ATX geht mit Kursgewinnen ins Wochenende. Impulsloser "Hexensabbat": Hoffnung auf Einigung zum Griechenland-Hilfspaket beflügelt.
Die Wiener Börse hat die Sitzung am Freitag bei hohem Volumen mit höheren Notierungen beendet. Der ATX stieg 8,54 Punkte oder 0,32 Prozent auf 2.706,88 Einheiten. Damit lag die tatsächliche Entwicklung des Leitindex rund sieben Punkte über der heutigen Händlerprognose im APA-Konsensus von 2.700 Punkten. Zum Vergleich die wichtigsten Börsenindizes um 17.30 Uhr: Dow Jones/New York +0,60 Prozent, DAX/Frankfurt +0,75 Prozent, FTSE/London +0,28 Prozent und CAC-40; Paris +0,82 Prozent.
Nach einem schwachen Vormittagshandel und einem laut Händlern eher impulslosen großen Verfallstermin auf Optionskontrakte, dem sogenannten "Hexensabbat", folgte der ATX am frühen Nachmittag den europäischen Leitbörsen in die Gewinnzone und konnte sich dort bei hohen Umsätzen bis Handelsschluss halten. In der Früh drückten einmal mehr Sorgen um die Griechenlandkrise auf die Märkte, später beflügelten dann aufkeimende Hoffnungen auf eine Einigung bezüglich eines zweiten Griechenland-Rettungspakets die Kurse.
Von besonderer Bedeutung war in diesem Zusammenhang das Treffen zwischen der deutschen Bundeskanzlerin Angela Merkel und dem französischen Staatspräsidenten Nikolas Sarkozy, bei welchem über mögliche Lösungen in der Griechenlandkrise beraten wurden. Beide Länder sprachen sich schließlich für eine freiwillige Beteiligung privater Gläubiger an der griechischen Schuldenkrise aus und suchen nun die Zustimmung der Europäischen Zentralbank (EZB). Bei der nächsten Krisensitzung der Finanzminister in der kommenden Woche könnte es bereits zu einer Einigung kommen, hieß es.
Unter den Indexschwergewichten zeigten sich Andritz (plus 3,78 Prozent auf 72,44 Euro) und Raiffeisen (plus 1,98 Prozent auf 33,93 Euro) klar fester. Auch Erste Group konnten zum Wochenausklang noch ein Kursplus von 0,93 Prozent auf 34,31 Euro einfahren.
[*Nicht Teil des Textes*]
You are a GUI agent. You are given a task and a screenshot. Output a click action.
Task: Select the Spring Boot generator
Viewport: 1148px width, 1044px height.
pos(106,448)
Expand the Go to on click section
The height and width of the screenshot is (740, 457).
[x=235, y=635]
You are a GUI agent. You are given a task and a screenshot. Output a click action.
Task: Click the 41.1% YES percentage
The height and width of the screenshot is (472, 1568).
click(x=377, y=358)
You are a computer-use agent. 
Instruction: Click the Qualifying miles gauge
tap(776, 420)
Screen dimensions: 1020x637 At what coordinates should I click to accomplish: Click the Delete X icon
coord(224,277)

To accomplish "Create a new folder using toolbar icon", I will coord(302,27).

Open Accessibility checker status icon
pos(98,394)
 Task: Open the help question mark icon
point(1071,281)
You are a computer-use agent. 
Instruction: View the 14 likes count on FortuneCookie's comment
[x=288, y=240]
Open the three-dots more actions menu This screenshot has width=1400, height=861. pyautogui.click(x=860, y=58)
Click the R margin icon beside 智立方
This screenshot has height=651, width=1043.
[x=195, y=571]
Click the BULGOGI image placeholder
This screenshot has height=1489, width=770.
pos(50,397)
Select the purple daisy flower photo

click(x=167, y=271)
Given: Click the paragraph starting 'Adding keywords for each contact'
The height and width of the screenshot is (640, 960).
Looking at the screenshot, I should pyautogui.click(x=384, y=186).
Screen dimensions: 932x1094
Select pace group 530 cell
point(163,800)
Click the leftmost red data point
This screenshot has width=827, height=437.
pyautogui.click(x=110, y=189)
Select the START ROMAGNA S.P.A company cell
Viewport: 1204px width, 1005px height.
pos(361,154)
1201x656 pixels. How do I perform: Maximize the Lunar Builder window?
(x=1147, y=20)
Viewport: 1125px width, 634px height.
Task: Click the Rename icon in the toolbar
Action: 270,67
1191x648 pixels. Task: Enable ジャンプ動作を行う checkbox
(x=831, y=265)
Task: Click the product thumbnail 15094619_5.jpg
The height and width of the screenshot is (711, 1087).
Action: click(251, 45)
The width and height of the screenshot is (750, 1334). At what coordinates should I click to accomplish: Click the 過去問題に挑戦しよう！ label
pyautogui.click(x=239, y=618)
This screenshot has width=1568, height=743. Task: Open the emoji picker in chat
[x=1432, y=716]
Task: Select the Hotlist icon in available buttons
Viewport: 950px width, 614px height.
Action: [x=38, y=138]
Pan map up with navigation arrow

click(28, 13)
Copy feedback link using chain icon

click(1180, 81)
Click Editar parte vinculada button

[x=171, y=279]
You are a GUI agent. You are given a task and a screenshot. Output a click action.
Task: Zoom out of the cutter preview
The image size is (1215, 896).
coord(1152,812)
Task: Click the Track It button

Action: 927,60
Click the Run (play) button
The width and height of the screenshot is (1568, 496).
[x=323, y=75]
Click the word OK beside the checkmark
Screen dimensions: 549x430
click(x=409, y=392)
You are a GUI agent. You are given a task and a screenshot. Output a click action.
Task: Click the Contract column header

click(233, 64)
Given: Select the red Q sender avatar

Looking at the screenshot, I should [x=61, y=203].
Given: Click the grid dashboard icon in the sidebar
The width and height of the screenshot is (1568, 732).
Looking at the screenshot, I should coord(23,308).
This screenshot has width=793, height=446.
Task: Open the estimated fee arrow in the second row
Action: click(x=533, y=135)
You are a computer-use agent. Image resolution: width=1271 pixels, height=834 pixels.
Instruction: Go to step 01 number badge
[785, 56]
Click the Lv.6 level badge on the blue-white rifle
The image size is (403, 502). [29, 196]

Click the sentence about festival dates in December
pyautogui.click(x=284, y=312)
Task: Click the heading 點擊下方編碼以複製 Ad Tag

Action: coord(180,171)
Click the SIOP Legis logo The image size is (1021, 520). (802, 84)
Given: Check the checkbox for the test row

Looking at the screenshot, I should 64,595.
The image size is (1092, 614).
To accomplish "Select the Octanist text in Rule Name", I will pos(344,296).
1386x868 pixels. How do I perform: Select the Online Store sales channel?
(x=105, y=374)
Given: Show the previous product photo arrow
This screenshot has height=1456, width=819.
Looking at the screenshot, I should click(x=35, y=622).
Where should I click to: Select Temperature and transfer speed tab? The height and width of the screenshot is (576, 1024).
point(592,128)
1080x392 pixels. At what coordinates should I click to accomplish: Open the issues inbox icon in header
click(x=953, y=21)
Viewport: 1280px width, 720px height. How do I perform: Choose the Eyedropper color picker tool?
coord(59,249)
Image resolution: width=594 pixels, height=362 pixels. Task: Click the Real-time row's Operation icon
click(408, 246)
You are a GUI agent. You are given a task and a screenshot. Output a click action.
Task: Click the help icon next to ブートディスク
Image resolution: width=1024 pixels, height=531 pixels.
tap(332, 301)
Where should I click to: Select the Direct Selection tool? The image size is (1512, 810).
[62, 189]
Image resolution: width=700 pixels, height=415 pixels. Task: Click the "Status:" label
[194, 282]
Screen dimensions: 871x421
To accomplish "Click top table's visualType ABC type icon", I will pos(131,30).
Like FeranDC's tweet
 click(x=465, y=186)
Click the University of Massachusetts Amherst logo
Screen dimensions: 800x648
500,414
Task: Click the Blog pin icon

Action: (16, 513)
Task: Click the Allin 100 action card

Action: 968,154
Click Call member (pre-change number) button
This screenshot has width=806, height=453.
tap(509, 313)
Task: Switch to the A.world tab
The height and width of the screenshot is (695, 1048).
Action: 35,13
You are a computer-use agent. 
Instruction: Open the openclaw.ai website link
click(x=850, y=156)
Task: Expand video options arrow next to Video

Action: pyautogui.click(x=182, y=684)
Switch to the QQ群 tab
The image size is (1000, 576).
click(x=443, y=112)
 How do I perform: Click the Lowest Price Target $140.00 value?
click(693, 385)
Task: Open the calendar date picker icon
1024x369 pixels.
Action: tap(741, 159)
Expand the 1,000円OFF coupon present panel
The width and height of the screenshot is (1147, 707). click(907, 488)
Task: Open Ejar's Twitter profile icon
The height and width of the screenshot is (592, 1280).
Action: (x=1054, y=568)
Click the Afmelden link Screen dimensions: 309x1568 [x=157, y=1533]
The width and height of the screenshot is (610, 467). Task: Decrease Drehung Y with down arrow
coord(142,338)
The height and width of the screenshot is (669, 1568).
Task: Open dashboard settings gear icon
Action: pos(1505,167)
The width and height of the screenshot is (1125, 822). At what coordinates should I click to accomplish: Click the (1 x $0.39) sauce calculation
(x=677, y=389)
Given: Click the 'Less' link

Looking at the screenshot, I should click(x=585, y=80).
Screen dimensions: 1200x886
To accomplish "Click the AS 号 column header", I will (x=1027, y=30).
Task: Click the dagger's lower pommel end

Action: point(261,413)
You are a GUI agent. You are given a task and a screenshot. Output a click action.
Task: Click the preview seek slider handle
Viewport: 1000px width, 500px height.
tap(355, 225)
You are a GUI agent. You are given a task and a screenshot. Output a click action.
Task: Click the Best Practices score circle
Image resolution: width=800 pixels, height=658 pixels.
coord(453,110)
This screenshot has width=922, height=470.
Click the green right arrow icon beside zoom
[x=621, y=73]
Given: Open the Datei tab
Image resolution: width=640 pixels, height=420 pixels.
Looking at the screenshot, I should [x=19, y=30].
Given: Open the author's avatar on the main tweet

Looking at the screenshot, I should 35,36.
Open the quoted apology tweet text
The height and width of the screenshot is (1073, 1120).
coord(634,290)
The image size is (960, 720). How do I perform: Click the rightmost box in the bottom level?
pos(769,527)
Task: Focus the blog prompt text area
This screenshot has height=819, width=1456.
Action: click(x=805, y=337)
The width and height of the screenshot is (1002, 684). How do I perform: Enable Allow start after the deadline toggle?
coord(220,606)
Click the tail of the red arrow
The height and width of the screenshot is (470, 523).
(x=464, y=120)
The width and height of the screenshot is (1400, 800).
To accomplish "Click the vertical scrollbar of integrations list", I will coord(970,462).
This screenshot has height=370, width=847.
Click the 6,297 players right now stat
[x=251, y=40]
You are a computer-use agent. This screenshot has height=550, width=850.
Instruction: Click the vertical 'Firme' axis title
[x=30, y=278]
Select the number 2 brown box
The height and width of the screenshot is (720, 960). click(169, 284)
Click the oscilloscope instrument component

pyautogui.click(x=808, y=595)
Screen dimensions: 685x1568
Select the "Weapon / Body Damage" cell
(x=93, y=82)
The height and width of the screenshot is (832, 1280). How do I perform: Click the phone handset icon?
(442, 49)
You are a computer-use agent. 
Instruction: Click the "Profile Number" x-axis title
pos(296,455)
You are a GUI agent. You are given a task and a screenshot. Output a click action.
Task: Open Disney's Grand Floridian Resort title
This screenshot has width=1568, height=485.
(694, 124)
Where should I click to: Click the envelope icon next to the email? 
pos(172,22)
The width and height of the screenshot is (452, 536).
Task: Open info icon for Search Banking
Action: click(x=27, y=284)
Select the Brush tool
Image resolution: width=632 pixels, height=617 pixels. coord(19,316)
Der europäische Bankensektor zeigte sich im Branchenvergleich ebenfalls deutlich in der Gewinnzone.
Mit einem minimalen Minus gingen Wienerberger ins Wochenende, die Titel sanken 0,04 Prozent auf 13,00 Euro. Die Ratingagentur Moody's hat die angekündigte Anleihe des Unternehmens mit einem Volumen von mindestens 100 Mio. Euro vorläufig mit Ba1 und einem negativen Ausblick geratet. Darüber hinaus gab der Ziegelkonzern heute bekannt, dass der US-Pensionsfonds TIAA-CREF Investment Management, LLC nun insgesamt 5,9 Millionen Aktien bzw. 5,02 Prozent an der Wienerberger hält.
OMV tendierten hingegen mit einem knappen Plus plus von 0,02 Prozent auf 28,60 Euro aus dem Handel. Bereits in der Früh gaben die Analysten der Erste Group die Reduktion des OMV-Kursziels von 44,50 Euro auf 40 Euro bekannt. Die Kaufempfehlung "buy" bleibt indessen aufrecht. Begründet haben die Analysten ihre Neueinschätzung mit den Unruhen in Nordafrika, welche Öl-Produktionsstopps in Libyen und Jemen zur Folge hatten. Die Performance der Aktien wäre dadurch geschwächt worden, hieß es.
Am untersten Ende der Kursliste fanden sich Strabag. Die Titel rutschten um 4,62 Prozent auf 20,43 Euro ab. Für die Papiere des Baukonzerns war jedoch heute ein Dividendenabschlag in Höhe von 0,55 Euro zu berücksichtigen.